# Tarantula Cages



## -Winters- (Oct 31, 2009)

Just wondering if anyone has any experience with these that they could share?

House of Spiders - Tarantula Enclosures

They look decent but i have heard bad things about non glass enclosures being prone to scratching.


----------



## Kyle T's (Oct 8, 2009)

http://www.reptileforums.co.uk/spiders-inverts/421707-new-enclosure.html


----------



## Pete Edge (Sep 29, 2009)

*Tanks*

I've 2 House Of Spiders tanks. 
They look the part and the build quality is excellent.
Can't recommend them enough.
Well worth the money.


----------



## Mrs Mental (May 5, 2009)

They look good - certainly better looking than a plastic tub : victory:


----------



## garlicpickle (Jan 16, 2009)

I've got 3 of these and I'm really happy with them.

Of course perspex is not as hard as glass and will scratch if roughly treated. I've got a scratch on one of mine but it's my fault, because I wedged a glass tank into a gap on my shelf right next to the perpex one. If you're careful with them, they should last pretty well.


----------



## hashnak (Apr 18, 2009)

HOS tanks are top notch, cant reccommend them enough: victory:


----------



## GRB (Jan 24, 2008)

They look great, but expect to pay about 2x the price of just buying the acrylic yourself. 

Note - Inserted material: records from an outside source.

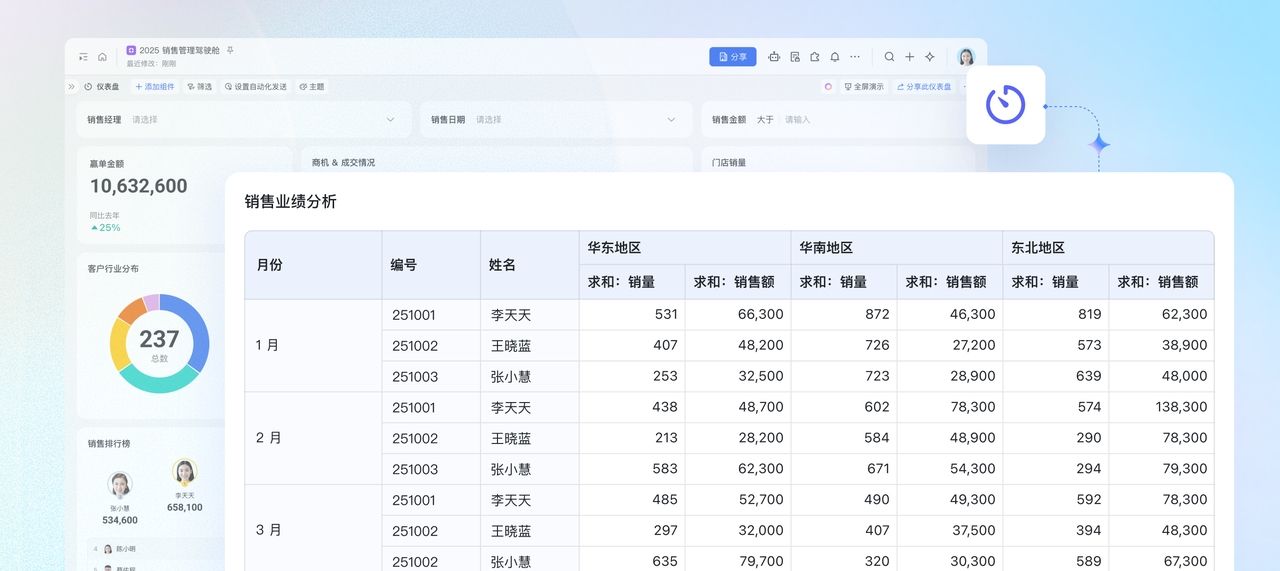Pin the 2025 销售管理驾驶舱 document

click(230, 50)
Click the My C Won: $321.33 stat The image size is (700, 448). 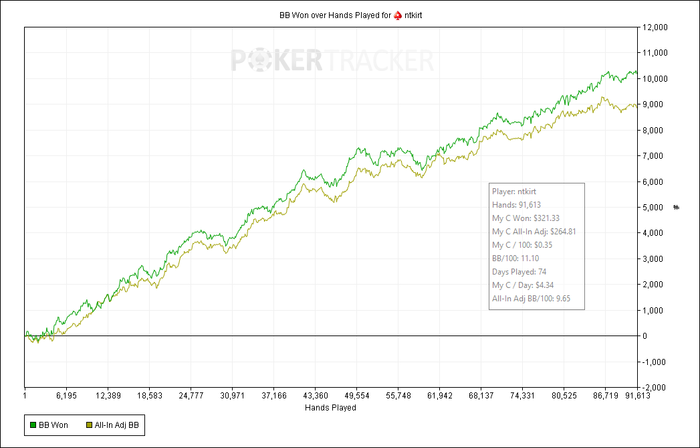[x=525, y=218]
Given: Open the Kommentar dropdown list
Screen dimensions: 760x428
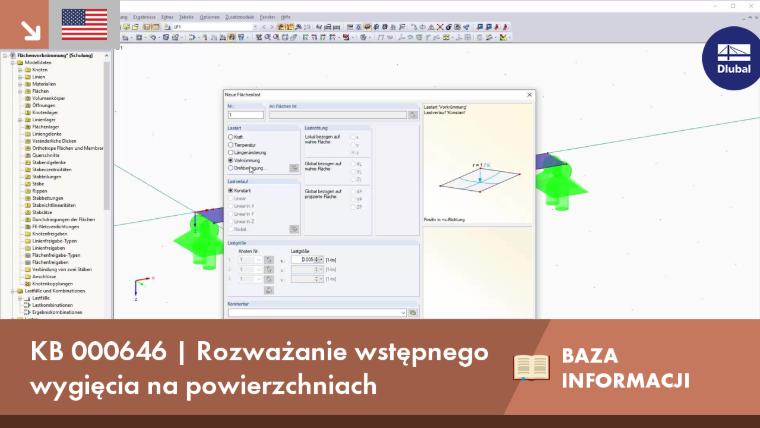Looking at the screenshot, I should pos(403,313).
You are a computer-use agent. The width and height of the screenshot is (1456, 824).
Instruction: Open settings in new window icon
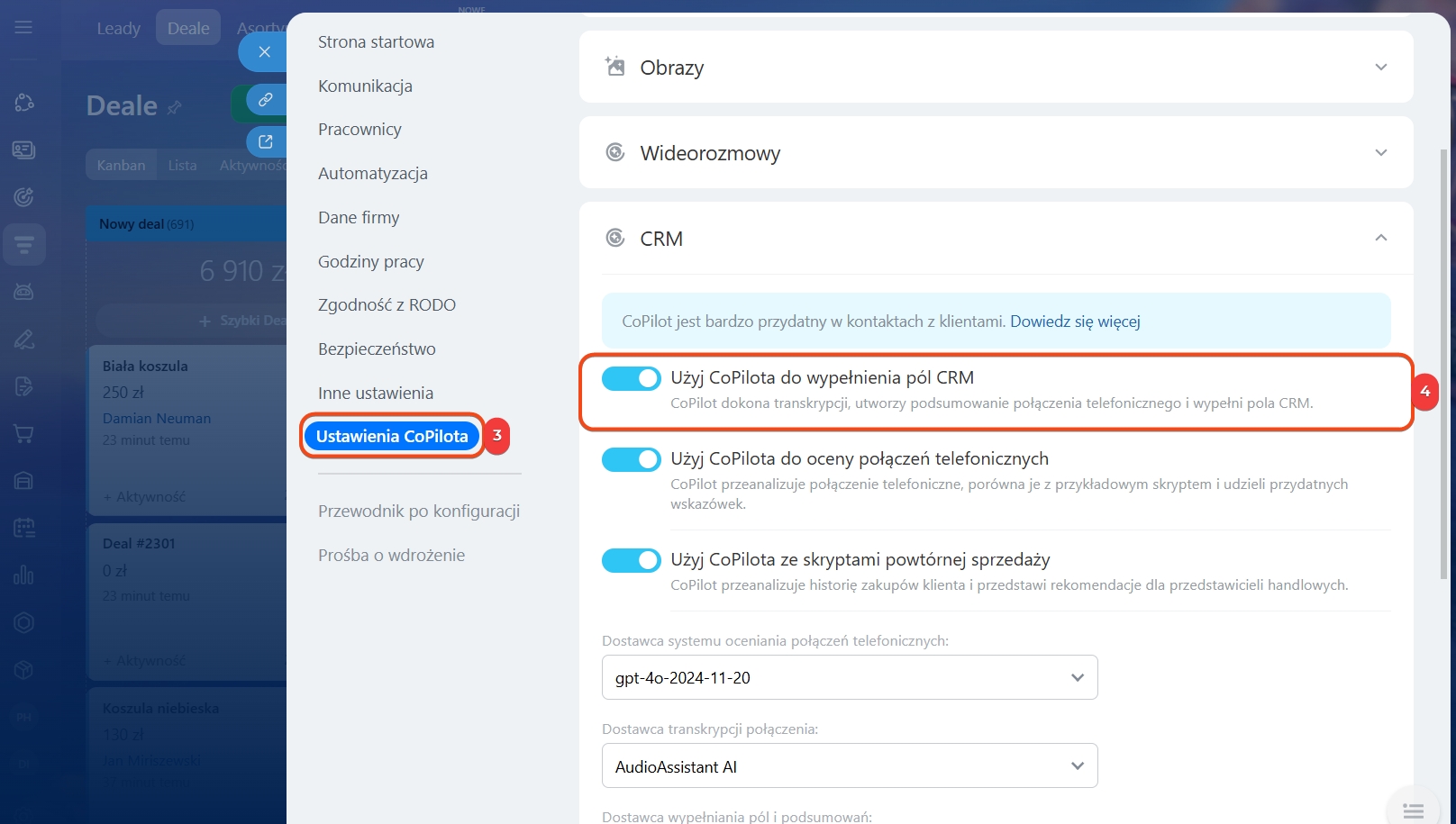point(266,141)
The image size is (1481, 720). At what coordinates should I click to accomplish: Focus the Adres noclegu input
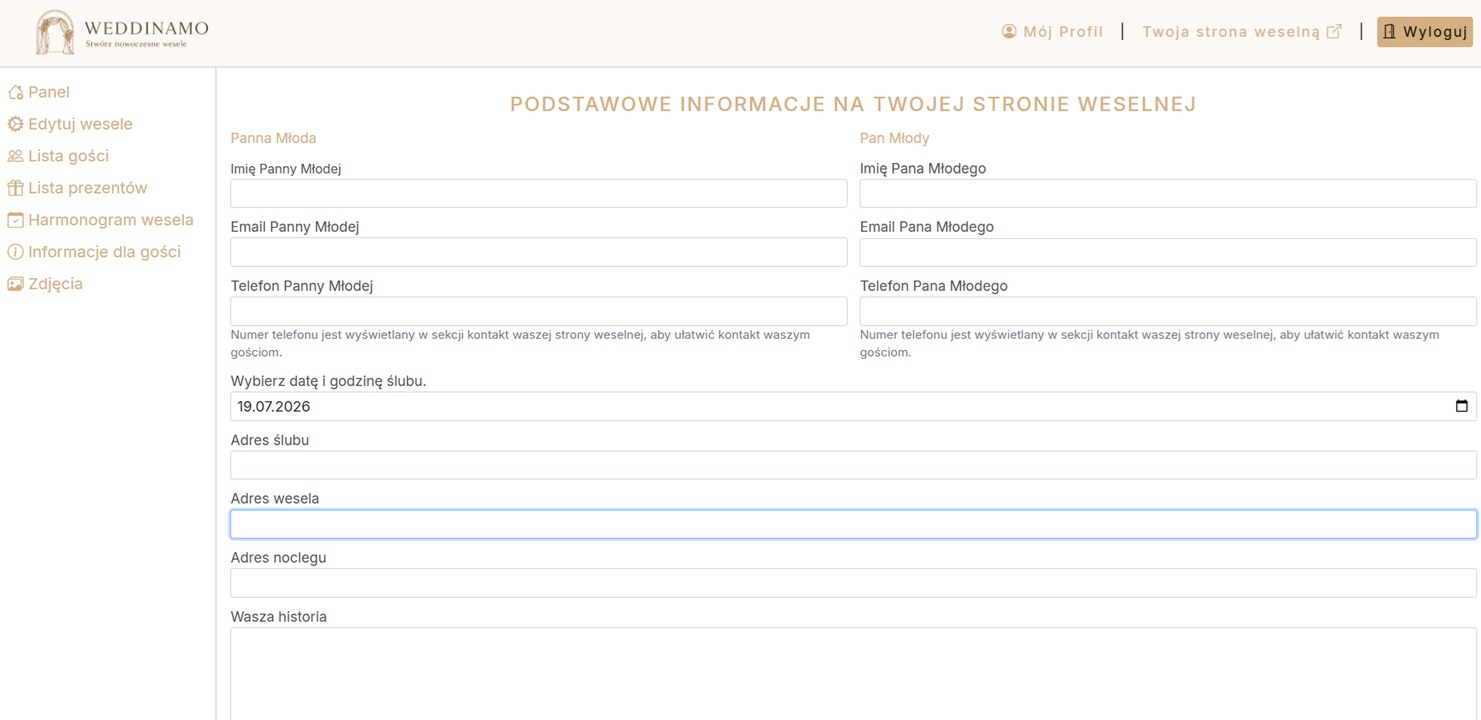click(853, 583)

For example, his 12" x 8" tank has about the dimensions of an A4 page. You can buy a sheet of 5mm clear on ebay for less than £2. I made a tank of similar dimensions for less than £15. You just need some patience and a sharp drill bit for cutting holes (a pillar drill makes it much easier). 

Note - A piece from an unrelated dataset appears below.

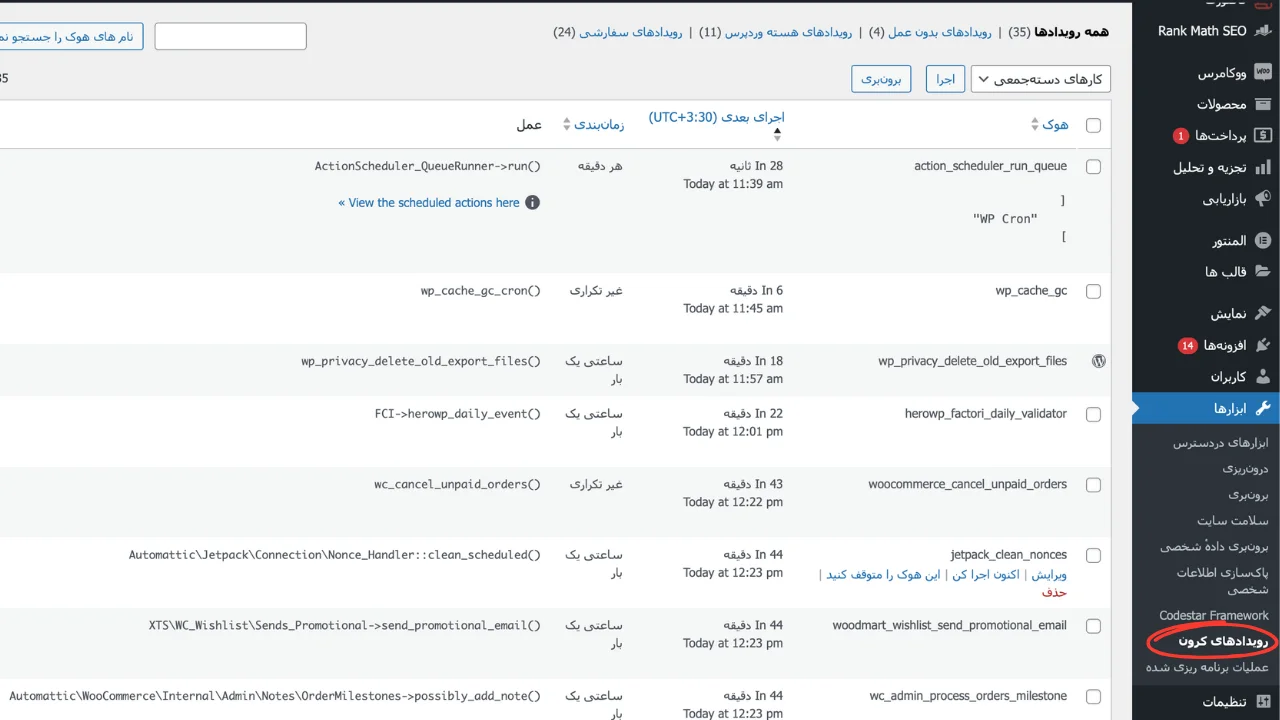Switch to رویدادهای سفارشی (24) filter
Screen dimensions: 1280x720
pyautogui.click(x=629, y=32)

I'll admit my first tank is not perfect, but I plan on making some more and now that I've done one the others should be better as I can learn from the mistakes of the first.


----------



## Richard77 (Feb 19, 2009)

I make some, £35 + £8 shipping

Terrestrial H8"xD8"xL16"









Arboreal H16"xD8"xW8"


----------



## toro9186 (Aug 18, 2009)

Richard77 they look fantastic!:no1:


----------



## -Winters- (Oct 31, 2009)

They look excellent!!!

I especially like the ventilation.

What material are you using and will you be offering different sizes?


----------



## Richard77 (Feb 19, 2009)

Thanks people.:2thumb:

They're made from 5mm thick acrylic with polished edges.
I Have only one terrarium left at the moment and thats a terrestrial, all other production is on hold until the new year as i'm moving house at the moment. but once i'm in and my spider room is all set up it will be business as usual.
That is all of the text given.